**BRIEF:**
Take the lines from the one with "At what coordinates should I click to accomplish: Open" to the end of the listing, both ends included, and quote them exactly, leaving pictures out.

=====

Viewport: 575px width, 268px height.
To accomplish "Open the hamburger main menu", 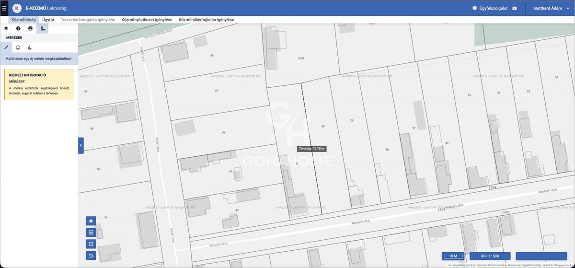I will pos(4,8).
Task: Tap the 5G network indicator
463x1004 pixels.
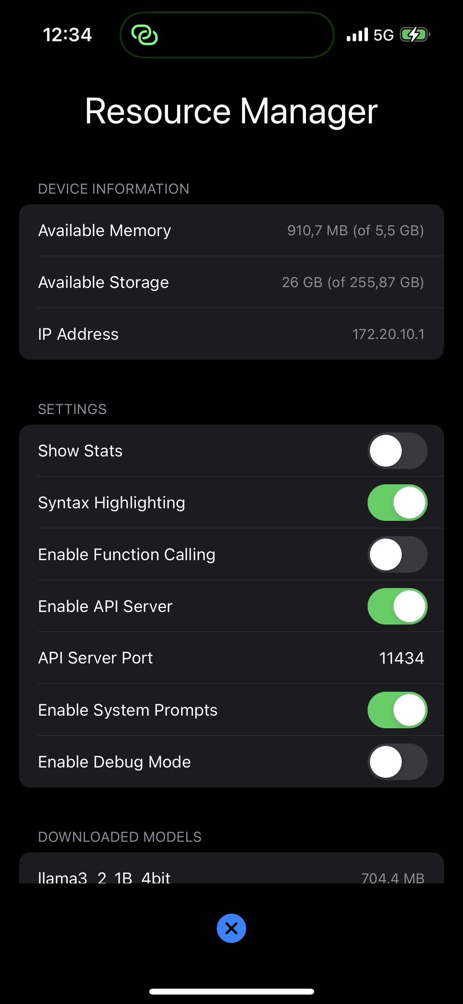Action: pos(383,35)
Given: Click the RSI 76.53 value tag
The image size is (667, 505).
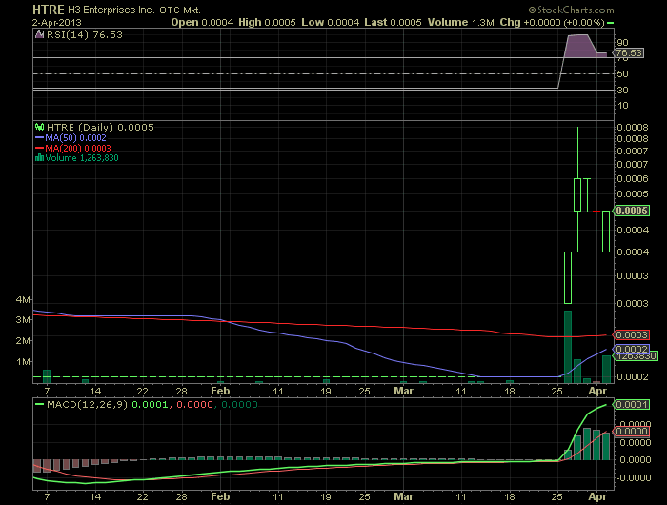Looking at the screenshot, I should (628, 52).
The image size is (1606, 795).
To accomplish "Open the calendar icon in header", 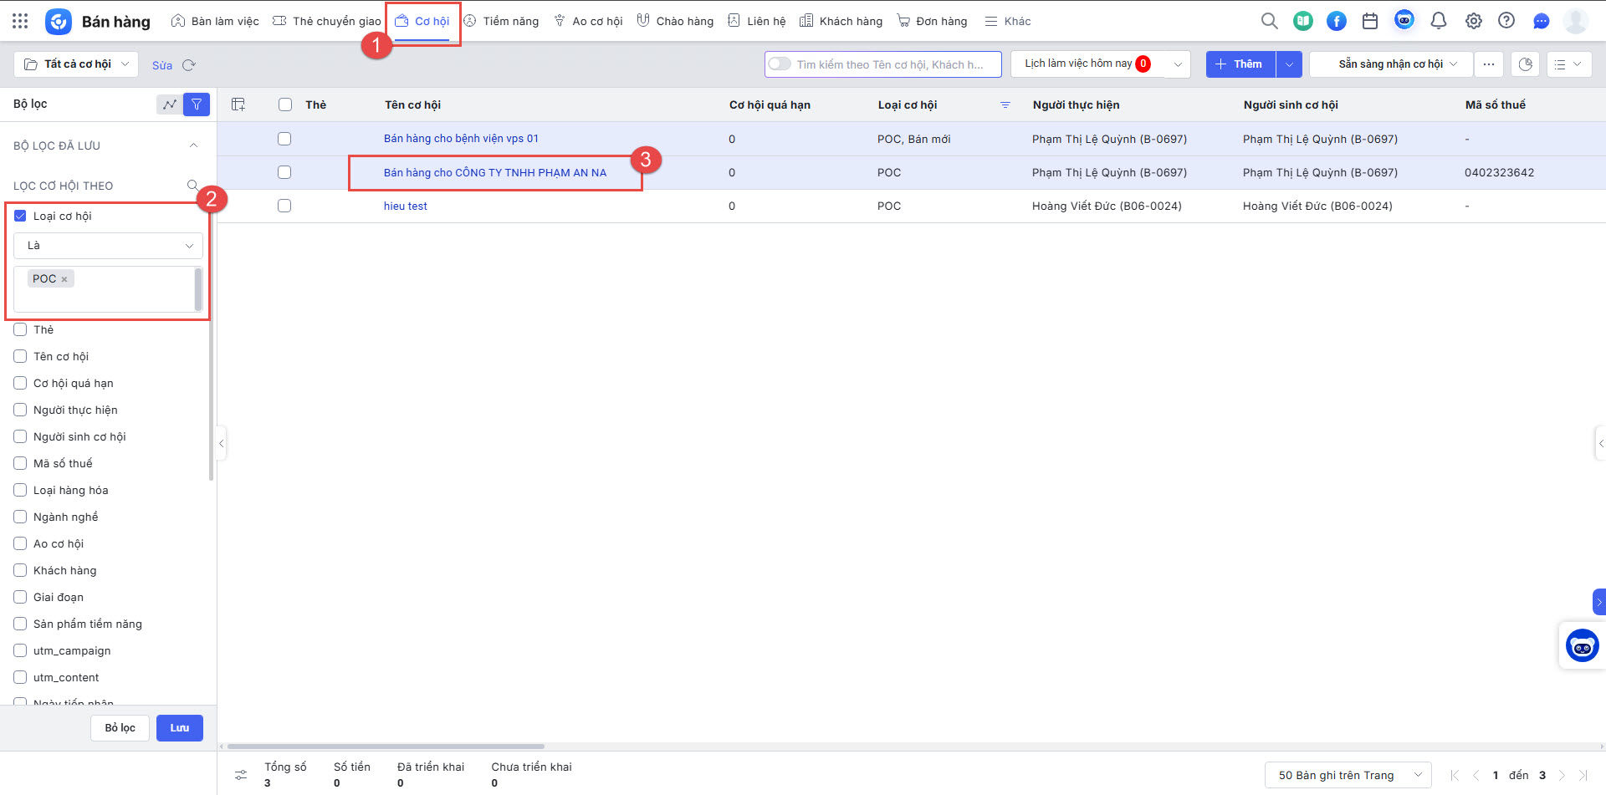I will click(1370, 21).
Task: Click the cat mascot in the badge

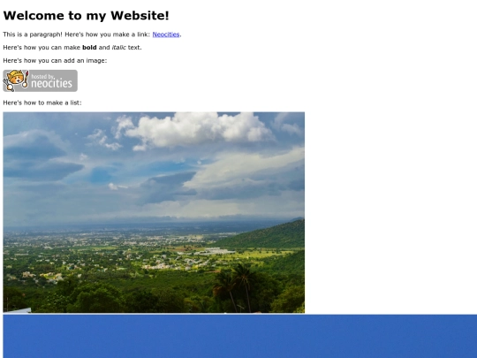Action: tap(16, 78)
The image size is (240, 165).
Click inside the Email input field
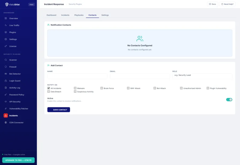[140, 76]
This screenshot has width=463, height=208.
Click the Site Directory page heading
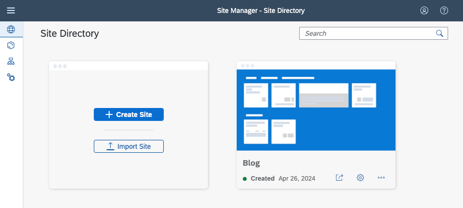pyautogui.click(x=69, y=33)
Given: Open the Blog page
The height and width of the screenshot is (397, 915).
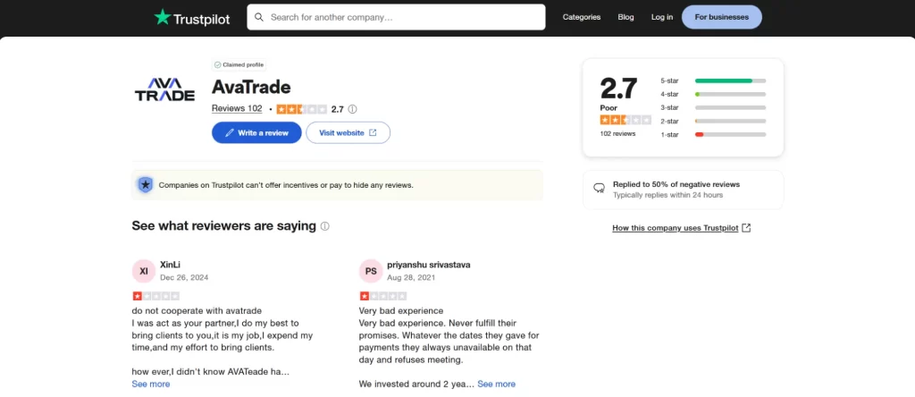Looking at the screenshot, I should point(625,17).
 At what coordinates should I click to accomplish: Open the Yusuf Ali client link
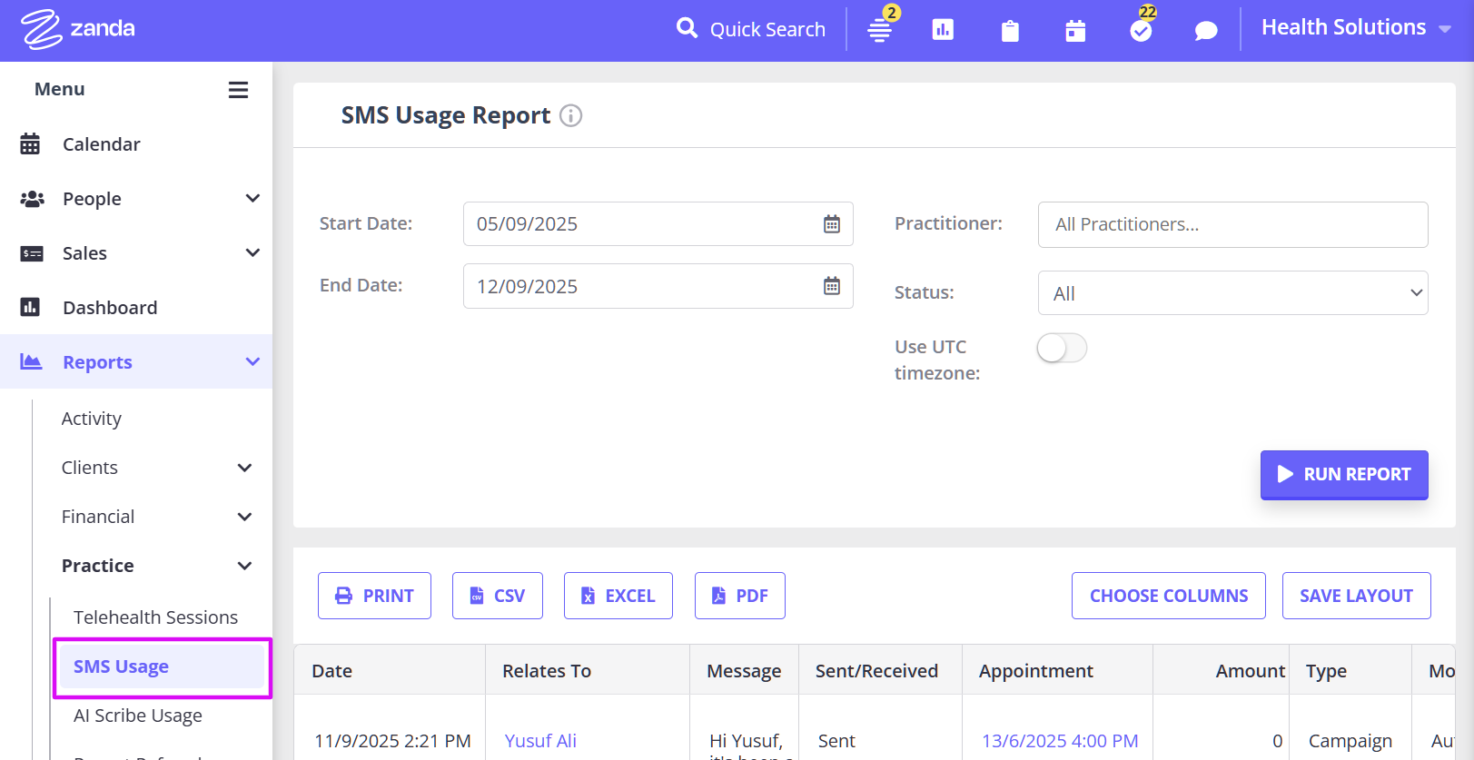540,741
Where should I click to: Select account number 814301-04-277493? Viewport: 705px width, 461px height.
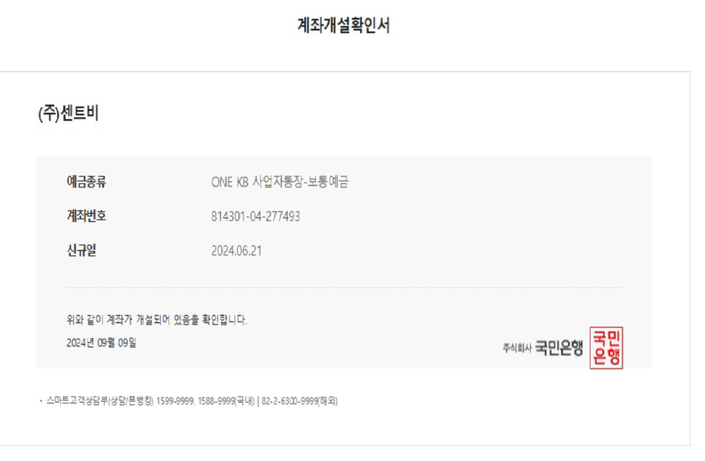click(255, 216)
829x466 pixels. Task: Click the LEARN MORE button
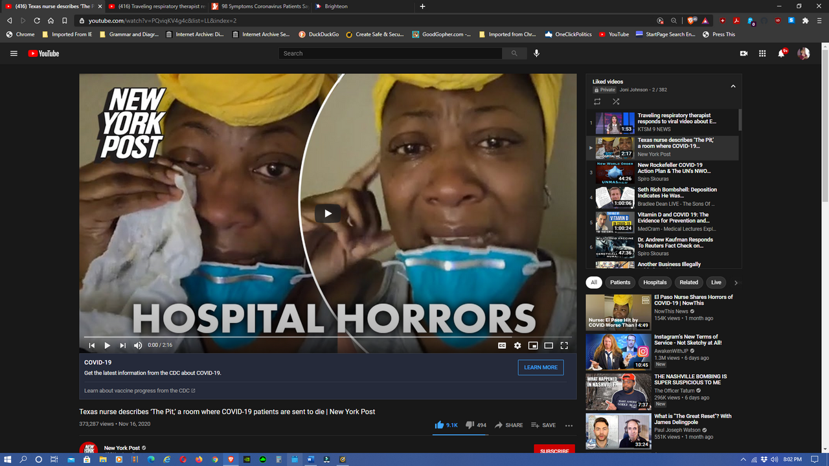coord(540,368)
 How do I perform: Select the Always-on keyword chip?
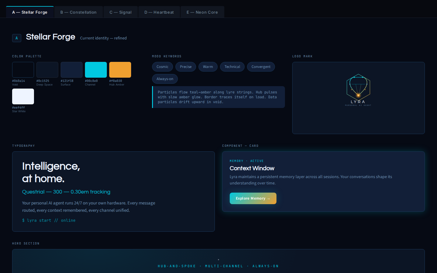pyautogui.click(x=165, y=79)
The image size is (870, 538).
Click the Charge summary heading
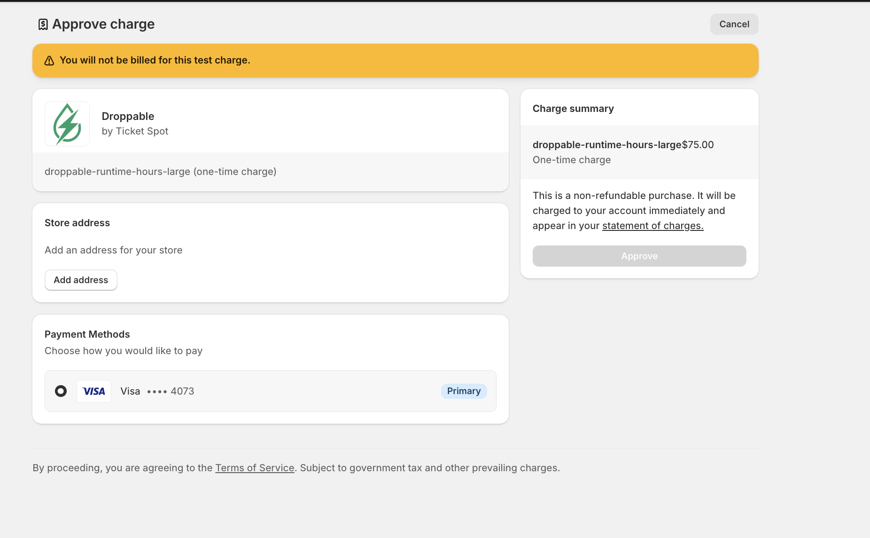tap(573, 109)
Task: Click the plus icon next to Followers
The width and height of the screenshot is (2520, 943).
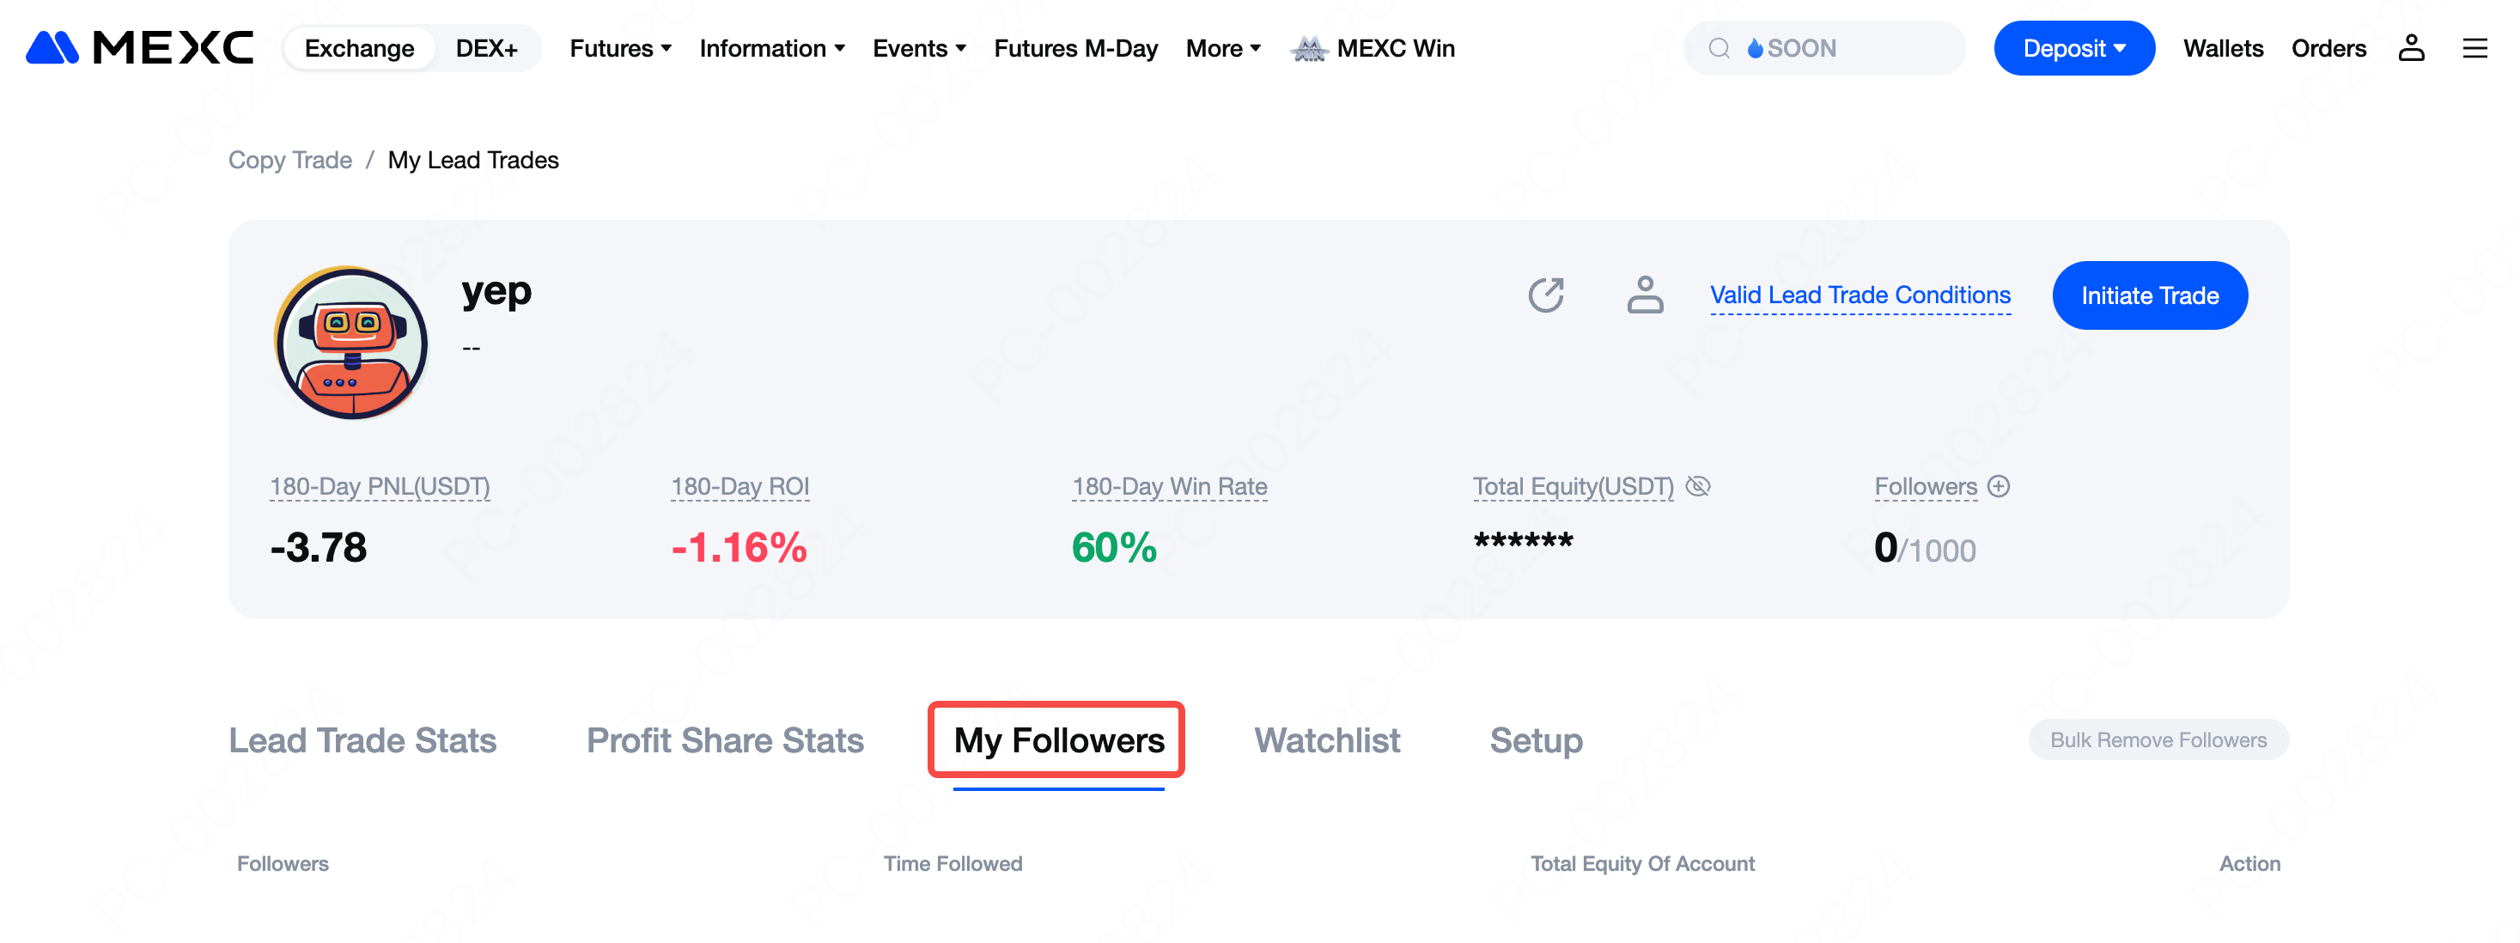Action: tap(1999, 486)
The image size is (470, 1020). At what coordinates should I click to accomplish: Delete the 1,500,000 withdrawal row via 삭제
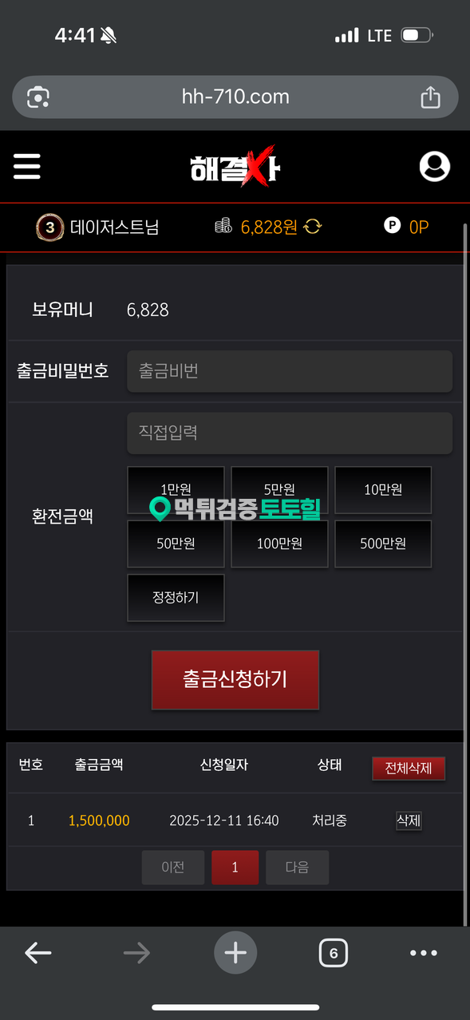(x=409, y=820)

=====

**RESULT FOR THIS TASK:**
 At what coordinates should I click to accomplish: Open the Yusuf Ali client link
540,741
Where should I click to: Select account number 814301-04-277493? Viewport: 705px width, 461px height.
click(255, 216)
829x466 pixels. Task: Click the LEARN MORE button
coord(540,368)
 How do I perform: Select the Always-on keyword chip?
pyautogui.click(x=165, y=79)
The image size is (870, 538).
Click the Charge summary heading
tap(573, 109)
Task: Click the plus icon next to Followers
The width and height of the screenshot is (2520, 943).
Action: tap(1999, 486)
The image size is (470, 1020). At what coordinates should I click to accomplish: Delete the 1,500,000 withdrawal row via 삭제
(x=409, y=820)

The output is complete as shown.